Unlearning's Blind Spots: Over-Unlearning and Prototypical Relearning Attack
SeungBum Ha, Saerom Park, Sung Whan Yoon
TL;DR
This work reveals two overlooked risks in class‑level machine unlearning: boundary‑proximal over‑unlearning and post‑unlearning prototypical relearning. It introduces OU@ε as a retainment‑free metric for collateral damage near forget boundaries and the Prototypical Relearning Attack (PRA) that exploits residual forget‑class structure. The authors propose Spotter, a plug‑and‑play objective that combines masked distillation around forget‑adjacent regions with an intra‑class dispersion loss to both reduce OU@ε and neutralize PRA without using retained data. Across CIFAR, TinyImageNet, and CASIA‑WebFace, Spotter achieves near‑complete forgetting while preserving retained utility, demonstrating practical applicability for privacy‑preserving unlearning in diverse architectures including transformers.
Abstract
Machine unlearning (MU) aims to expunge a designated forget set from a trained model without costly retraining, yet the existing techniques overlook two critical blind spots: "over-unlearning" that deteriorates retained data near the forget set, and post-hoc "relearning" attacks that aim to resurrect the forgotten knowledge. Focusing on class-level unlearning, we first derive an over-unlearning metric, OU@epsilon, which quantifies collateral damage in regions proximal to the forget set, where over-unlearning mainly appears.
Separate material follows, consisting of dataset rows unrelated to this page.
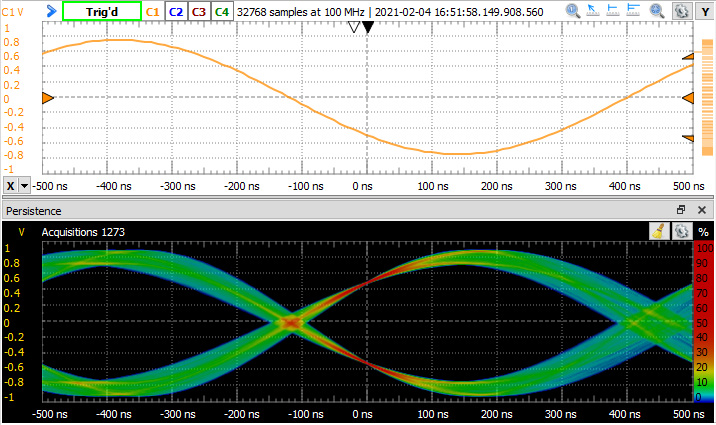Click the Trig'd status button
The width and height of the screenshot is (716, 425).
(x=101, y=11)
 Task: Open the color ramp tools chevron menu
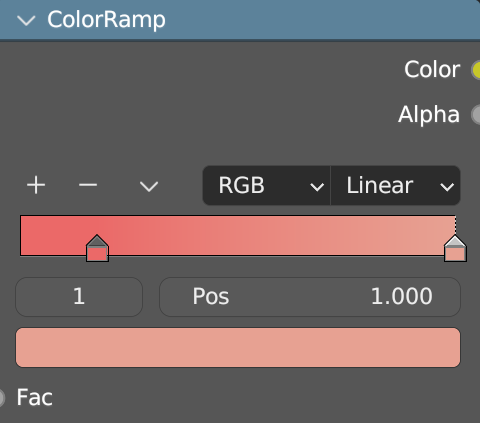pos(149,186)
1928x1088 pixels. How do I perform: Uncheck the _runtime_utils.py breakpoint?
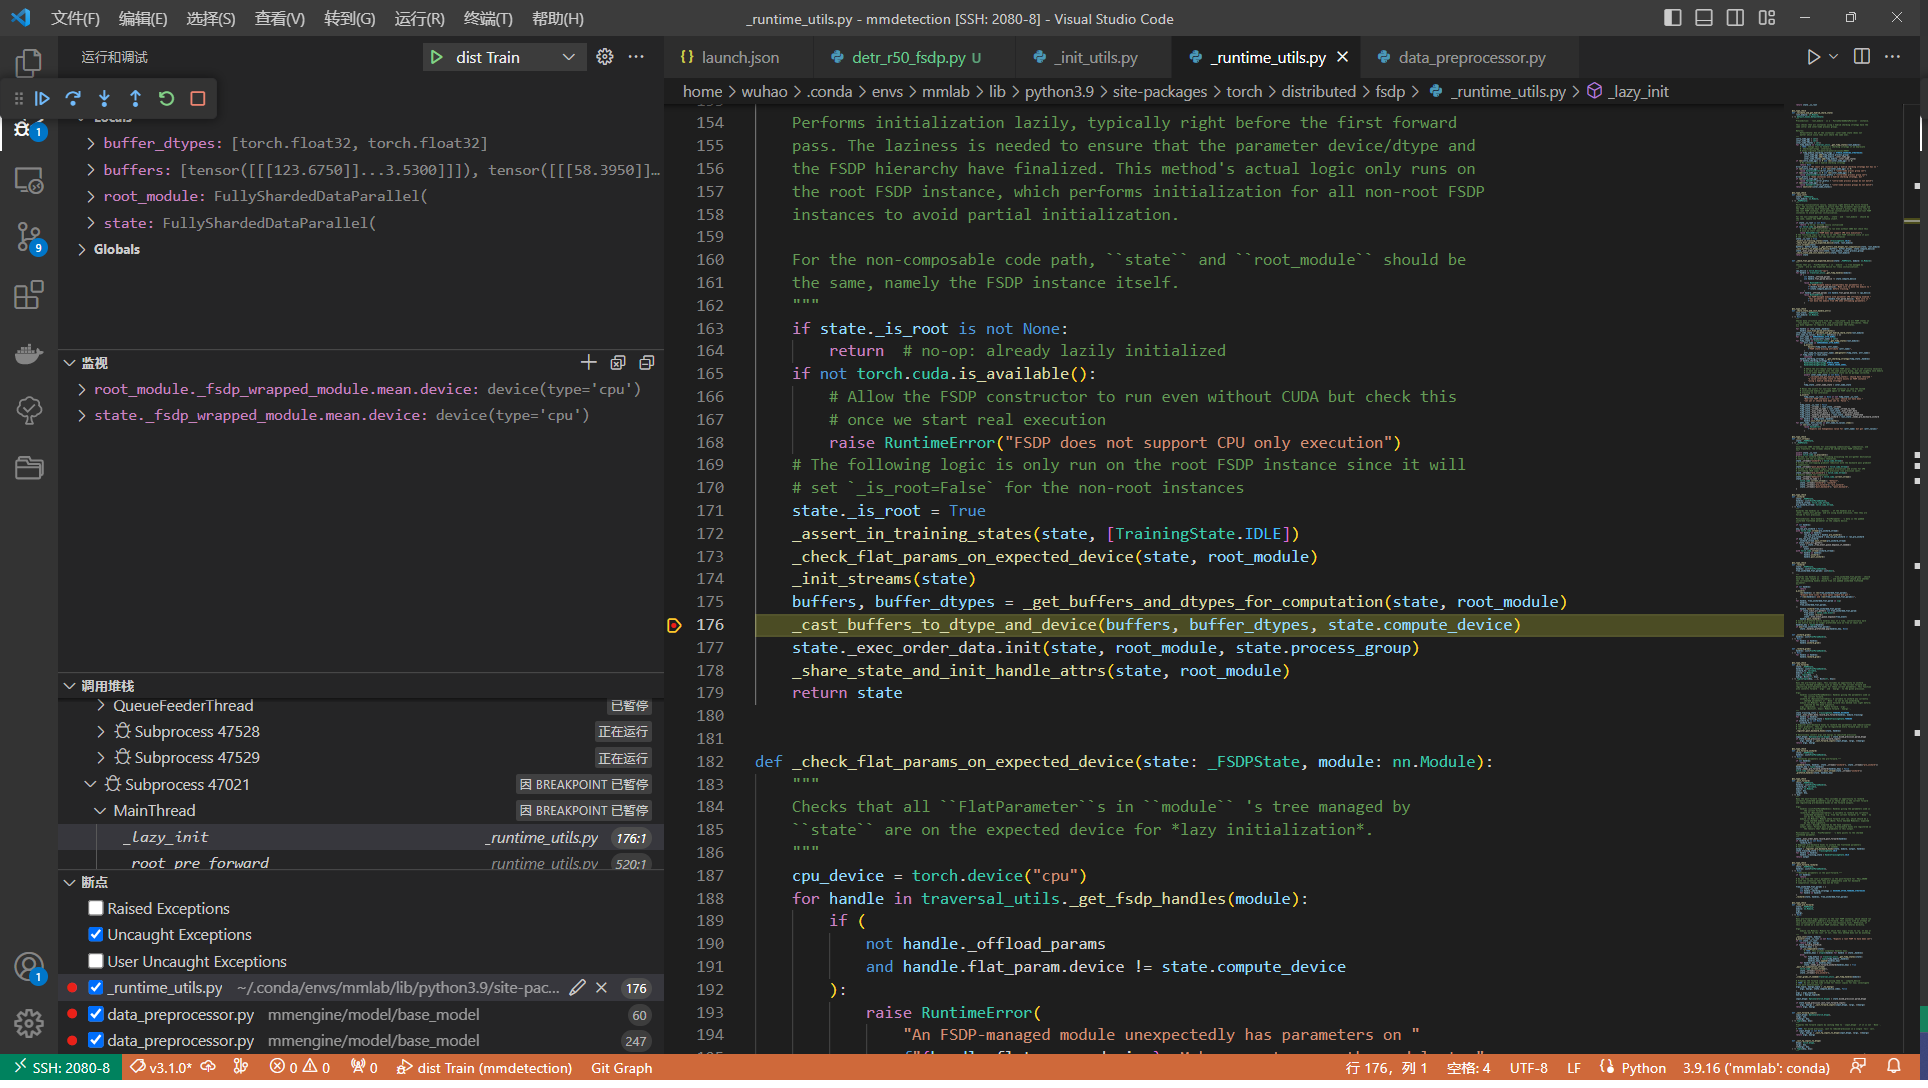click(x=95, y=987)
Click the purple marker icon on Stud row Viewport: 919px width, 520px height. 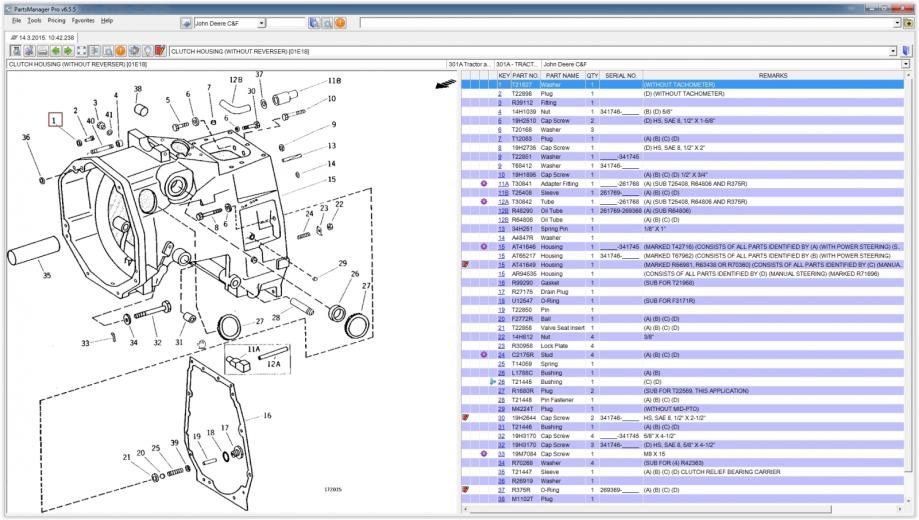pyautogui.click(x=484, y=354)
Next, we expose an unforeseen relearning threat on MU, i.e., the Prototypical Relearning Attack, which exploits the per-class prototype of the forget class with just a few samples, and easily restores the pre-unlearning performance. To counter both blind spots in class-level unlearning, we introduce Spotter, a plug-and-play objective that combines (i) a masked knowledge-distillation penalty on the nearby region of forget classes to suppress OU@epsilon, and (ii) an intra-class dispersion loss that scatters forget-class embeddings, neutralizing Prototypical Relearning Attacks. Spotter achieves state-of-the-art results across CIFAR, TinyImageNet, and CASIA-WebFace datasets, offering a practical remedy to unlearning's blind spots.